▸ Ausgangstext:
== == ==

Komplikationen nach Operationen müssen rechtzeitig erkannt werden und erfordern eine konsequente optimale Behandlung, um das postoperative Outcome zu verbessern. MACE stellen eine häufige und besonders schwere Komplikation mit hoher Mortalität dar. In diesem Kontext haben die unreifen Thrombozyten als möglicher unabhängiger Prädiktor für MACE Interesse geweckt [4]. Die unreife Thrombozytenfraktion (IPF) ist bei Patienten mit akutem Koronarsyndrom nachweislich erhöht [5-6], und eine erhöhte Zahl unreifer Thrombozyten bei diesen Patienten ging mit einem erhöhten MACE-Risiko nach Operationen einher [1]. Mehrere Autoren berichten von einem Zusammenhang zwischen einer erhöhten unreifen Thrombozytenfraktion oder einer erhöhten Zahl unreifer Thrombozyten und einem erhöhten Risiko von schwerwiegenden kardiovaskulären Ereignissen [1-3].  Zwei dieser aktuellen Studien ermittelten anhand des IPF-Parameters von Sysmex denselben Cutoff-Wert von 3,3 % (Tabelle 1) [7].

== == ==

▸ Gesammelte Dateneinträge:
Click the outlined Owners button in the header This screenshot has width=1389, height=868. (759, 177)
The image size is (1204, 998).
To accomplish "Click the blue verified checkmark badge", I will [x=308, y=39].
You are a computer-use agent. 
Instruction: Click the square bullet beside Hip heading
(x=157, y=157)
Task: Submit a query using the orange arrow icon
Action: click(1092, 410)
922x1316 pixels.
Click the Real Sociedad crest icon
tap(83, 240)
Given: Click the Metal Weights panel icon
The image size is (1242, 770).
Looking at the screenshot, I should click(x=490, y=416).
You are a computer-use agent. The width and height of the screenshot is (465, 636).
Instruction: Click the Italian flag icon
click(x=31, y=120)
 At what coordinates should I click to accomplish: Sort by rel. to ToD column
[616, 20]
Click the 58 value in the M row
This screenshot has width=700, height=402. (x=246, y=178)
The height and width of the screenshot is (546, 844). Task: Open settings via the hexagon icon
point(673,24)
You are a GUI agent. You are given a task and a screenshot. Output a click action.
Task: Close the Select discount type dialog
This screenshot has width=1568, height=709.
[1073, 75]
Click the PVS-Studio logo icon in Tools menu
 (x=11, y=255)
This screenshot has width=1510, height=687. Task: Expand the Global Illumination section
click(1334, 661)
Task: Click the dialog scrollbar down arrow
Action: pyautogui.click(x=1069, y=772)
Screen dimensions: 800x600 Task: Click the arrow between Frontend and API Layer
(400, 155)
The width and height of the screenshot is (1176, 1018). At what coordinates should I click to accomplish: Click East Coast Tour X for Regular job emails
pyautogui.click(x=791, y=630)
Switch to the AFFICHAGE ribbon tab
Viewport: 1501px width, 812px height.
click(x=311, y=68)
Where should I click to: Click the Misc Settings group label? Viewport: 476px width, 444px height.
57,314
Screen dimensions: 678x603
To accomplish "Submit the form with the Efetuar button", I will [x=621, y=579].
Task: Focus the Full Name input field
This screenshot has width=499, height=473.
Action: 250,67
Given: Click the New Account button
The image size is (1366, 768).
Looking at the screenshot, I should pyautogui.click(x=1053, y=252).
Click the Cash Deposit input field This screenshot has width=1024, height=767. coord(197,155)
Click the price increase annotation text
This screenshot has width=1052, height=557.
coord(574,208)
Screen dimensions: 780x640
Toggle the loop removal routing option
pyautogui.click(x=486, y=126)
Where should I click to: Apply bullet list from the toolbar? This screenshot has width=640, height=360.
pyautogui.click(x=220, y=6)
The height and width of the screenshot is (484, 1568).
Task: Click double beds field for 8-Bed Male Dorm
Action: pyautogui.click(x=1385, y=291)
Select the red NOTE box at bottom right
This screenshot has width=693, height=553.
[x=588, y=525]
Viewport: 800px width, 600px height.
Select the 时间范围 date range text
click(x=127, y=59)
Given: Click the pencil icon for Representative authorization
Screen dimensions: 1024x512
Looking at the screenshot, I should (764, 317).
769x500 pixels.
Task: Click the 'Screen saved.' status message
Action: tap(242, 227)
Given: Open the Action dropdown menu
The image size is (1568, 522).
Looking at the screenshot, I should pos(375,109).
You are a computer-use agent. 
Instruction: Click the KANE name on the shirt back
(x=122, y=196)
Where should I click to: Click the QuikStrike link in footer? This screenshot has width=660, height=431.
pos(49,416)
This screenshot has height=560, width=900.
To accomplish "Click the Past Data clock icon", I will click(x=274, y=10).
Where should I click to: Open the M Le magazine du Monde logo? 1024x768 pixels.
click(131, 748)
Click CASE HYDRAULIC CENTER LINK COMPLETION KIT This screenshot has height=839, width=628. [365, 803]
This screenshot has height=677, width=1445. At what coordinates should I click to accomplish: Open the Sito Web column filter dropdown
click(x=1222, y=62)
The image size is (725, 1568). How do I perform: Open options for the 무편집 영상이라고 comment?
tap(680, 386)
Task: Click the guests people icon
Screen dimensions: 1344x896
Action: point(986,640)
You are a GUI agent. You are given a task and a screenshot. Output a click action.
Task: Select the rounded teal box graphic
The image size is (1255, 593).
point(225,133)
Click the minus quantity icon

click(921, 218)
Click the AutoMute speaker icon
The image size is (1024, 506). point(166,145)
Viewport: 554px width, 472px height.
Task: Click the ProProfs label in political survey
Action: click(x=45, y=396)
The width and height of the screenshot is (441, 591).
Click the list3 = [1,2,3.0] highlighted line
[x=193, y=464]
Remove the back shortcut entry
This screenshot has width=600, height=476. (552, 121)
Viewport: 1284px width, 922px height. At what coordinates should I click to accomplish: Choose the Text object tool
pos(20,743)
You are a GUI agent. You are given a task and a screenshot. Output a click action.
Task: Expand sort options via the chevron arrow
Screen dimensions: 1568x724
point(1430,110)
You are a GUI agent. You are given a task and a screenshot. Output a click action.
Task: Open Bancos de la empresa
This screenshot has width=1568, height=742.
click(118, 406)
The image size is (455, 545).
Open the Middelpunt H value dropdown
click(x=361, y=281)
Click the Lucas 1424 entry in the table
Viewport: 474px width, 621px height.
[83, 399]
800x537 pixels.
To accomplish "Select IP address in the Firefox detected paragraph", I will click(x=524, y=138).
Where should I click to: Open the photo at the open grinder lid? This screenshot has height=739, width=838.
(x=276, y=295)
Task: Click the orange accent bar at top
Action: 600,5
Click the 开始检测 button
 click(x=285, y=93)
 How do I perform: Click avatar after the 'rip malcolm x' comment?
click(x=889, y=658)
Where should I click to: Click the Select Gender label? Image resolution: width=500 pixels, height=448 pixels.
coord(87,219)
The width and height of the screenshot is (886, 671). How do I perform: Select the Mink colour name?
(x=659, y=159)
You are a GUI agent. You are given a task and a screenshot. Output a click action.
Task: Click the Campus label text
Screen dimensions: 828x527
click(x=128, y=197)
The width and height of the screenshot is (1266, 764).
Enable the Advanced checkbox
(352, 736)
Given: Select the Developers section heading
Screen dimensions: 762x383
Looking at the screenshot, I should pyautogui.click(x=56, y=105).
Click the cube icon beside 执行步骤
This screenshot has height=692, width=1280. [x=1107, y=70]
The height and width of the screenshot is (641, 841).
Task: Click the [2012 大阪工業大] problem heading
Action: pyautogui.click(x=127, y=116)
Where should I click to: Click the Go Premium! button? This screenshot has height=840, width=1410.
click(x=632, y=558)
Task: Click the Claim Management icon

== == ==

▸ Aufgaben:
(a) Stimmen die folgenden Aussagen mit dem Ausgangstext überein? Antworten Sie jeweils mit Ja oder Nein und zitieren Sie die entscheidende Stelle wörtlich.
(i) MACE gelten als seltene Komplikation nach Operationen.
(ii) Bei Patienten mit akutem Koronarsyndrom ist die unreife Thrombozytenfraktion erhöht.
(iii) Zwei aktuelle Studien kamen mit dem IPF-Parameter von Sysmex auf denselben Cutoff-Wert von 3,3 %.
(b) Als was haben unreife Thrombozyten laut Ausgangstext Interesse geweckt?
Stützen Sie sich ausschließlich auf den Ausgangstext.

▸ Antworten in Reihenfolge:
(a)
(i) Nein: „MACE stellen eine häufige und besonders schwere Komplikation mit hoher Mortalität dar."
(ii) Ja: „Die unreife Thrombozytenfraktion (IPF) ist bei Patienten mit akutem Koronarsyndrom nachweislich erhöht"
(iii) Ja: „Zwei dieser aktuellen Studien ermittelten anhand des IPF-Parameters von Sysmex denselben Cutoff-Wert von 3,3 %"

(b) Als möglicher unabhängiger Prädiktor für MACE.